Condition 1 says that there exists a mapping from nodes in Gs to a subset of nodes in G, such that corresponding nodes agree on their labels. Condition 2 says that each edge in Gs should also have a counterpart in G that shares the same label. Figure 4 shows two example subgraphs of the sentence graph in figure 3.

Figure 4

Example subgraphs for the sentence graph in figure 3.

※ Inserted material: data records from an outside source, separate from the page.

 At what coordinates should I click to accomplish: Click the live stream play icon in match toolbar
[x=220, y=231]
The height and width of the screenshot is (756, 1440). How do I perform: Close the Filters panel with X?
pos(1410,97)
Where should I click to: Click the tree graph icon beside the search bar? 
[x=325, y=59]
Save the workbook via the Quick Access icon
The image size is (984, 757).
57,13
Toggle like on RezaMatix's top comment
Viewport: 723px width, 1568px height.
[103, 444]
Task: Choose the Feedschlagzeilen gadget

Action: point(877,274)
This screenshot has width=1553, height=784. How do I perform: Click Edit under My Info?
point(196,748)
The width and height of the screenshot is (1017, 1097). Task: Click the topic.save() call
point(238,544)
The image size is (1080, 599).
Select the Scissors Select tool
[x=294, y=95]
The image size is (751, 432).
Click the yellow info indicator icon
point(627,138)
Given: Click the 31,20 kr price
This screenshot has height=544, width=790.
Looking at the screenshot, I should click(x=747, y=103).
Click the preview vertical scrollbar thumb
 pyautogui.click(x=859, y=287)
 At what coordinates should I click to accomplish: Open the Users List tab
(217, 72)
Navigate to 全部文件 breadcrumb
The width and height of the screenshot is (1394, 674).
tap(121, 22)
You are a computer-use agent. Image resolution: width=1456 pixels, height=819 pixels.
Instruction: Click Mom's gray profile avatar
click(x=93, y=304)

We say that a subgraph occurs once in a corpus every time it is subisomorphic to a graph in that corpus. The frequency of a subgraph is the total number of its occurrences within the corpus. Frequent subgraph mining tries to identify those subgraphs whose frequencies are above a given threshold. Various graph encodings, enumeration strategies, and search pruning policies have been proposed to improve the efficiency of the mining algorithms.44 ,45 In this work, we used the open-source frequent subgraph miner, Gaston,46 which has state-of-the-art speed.

Pruning redundant subgraphs

We ran Gaston on our training dataset with 17 186 sentences, with a frequency threshold of 5, and obtained 180 863 frequent subgraphs. Analyzing these subgraphs, we found that many smaller subgraphs are subisomorphic to other larger frequent subgraphs. Many of these larger subgraphs have the same frequencies as their subisomorphic smaller subgraphs. This arises when a larger subgraph is frequent; all of its subgraphs also become frequent. Furthermore, if the smaller subgraph is so unique that it is not subisomorphic to any other larger subgraph, then this pair of larger and smaller subgraphs shares identical frequency. Therefore, we only kept the larger subgraphs in such pairs. Note that it is cost prohibitive to perform a full pairwise check because the subisomorphism comparison between two subgraphs is already nondeterministic polynomial time (NP)-complete,46 and a pairwise approach would ask for around 16 billion such comparisons for our dataset. We developed an efficient algorithm using hierarchical hash partitioning that reduces the number of subgraph pairs to compare by several orders of magnitude. The key idea is that we only need to compare subgraphs that differ in size by one, and we can further partition the subgraphs so that only those within the same partition need be compared. We refer the reader to the online supplement for technical details of this algorithm. After pruning redundant subgraphs, we are left with 9935 subgraphs.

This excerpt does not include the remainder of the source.